Of course, a lot of parts were retained from the car’s previous build. Charleston may be one of the more driven individuals to ever completely tear down and rebuild their cars, but he knows not to fix what ain’t broke. On the outside, the car’s complete APR Evil-R widebody kit remains (though now slathered in BASF Teal Blue pearl paint) in part because it’s simply one of the cleanest, most complete and functional widened kits on the market, especially when complemented by APR’s aerodynamically engineered carbon-fiber front lip spoiler and canards. The Seibon carbon hood and trunk also remain; those eyelids were about the only exterior mod to have been added later in the car’s life, aside from those white Gram Lights.

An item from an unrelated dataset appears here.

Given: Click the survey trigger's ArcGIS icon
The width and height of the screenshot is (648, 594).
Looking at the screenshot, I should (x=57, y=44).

Now might be a good time to drop a little Team Hybrid knowledge. Founded in 1995, they quickly grew to become the pioneers of SoCal import culture in its heyday, their brightly colored, highly modified rides serving as flagships for the import movement in the public eye. Picture your typical Southern California–tuned import, and the image that springs to mind is undoubtedly along the lines of something Team Hybrid’s built over the years. An original Team Hybrid m ember, Charleston has been able to exhibit that flare in everything he’s built, with this EVO first in its bright orange iteration, and now in this teal/white second coming. Admittedly, we weren’t the biggest fans of Charleston’s original orange color-matched interior bits and the contrasting Takata green paint on his Cusco ’cage. Covering those orange bits in carbon-fiber vinyl this time around was a cleaner choice, and the unapologetically bolt fuchsia paint covering the Cusco ’cage now paradoxically complements the bright teal exterior every bit as much as it contrasts it, in that O.G. import flavor. Status Ring seats have been updated to Bride VIOS, the Takata belts remain (why replace perfection?), and the Pioneer AVIC N-3 head unit of the old build has been replaced by a solid carbon-covered panel; an equally capable Sony XAV-60 head unit can now be found below it all.
When we arrived in Oxnard, CA, for our second photo shoot of Charleston’s EVO, we were surprised to learn Essex Olalia, fellow Team Hybrid member, now holds the keys to this beast, having bought it from Charleston just weeks prior to our shoot. And in standard Team Hybrid dedication, he drove it from Las Vegas for our shoot—across hundreds of miles of desert, over some mountains, and through L.A. traffic. Which brings us to our final point about this car: its reliability. As Team Hybrid President James Lin points out, gutted, track-prepped cars make crappy daily drivers, just as ground-scraping, fiberglassed show cars do, or anything with an overbuilt engine requiring race fuel, constant rebuilds, or huge payoffs to make “technically” legal. This EVO falls victim to none of that. Its full Brian Crower internals, Buschur Racing turbo system, Mizu cooling system, and reflashed stock ECU remain as reliable and powerful today as when Charleston added them years ago. At the time we shot, this was Essex’s daily driver.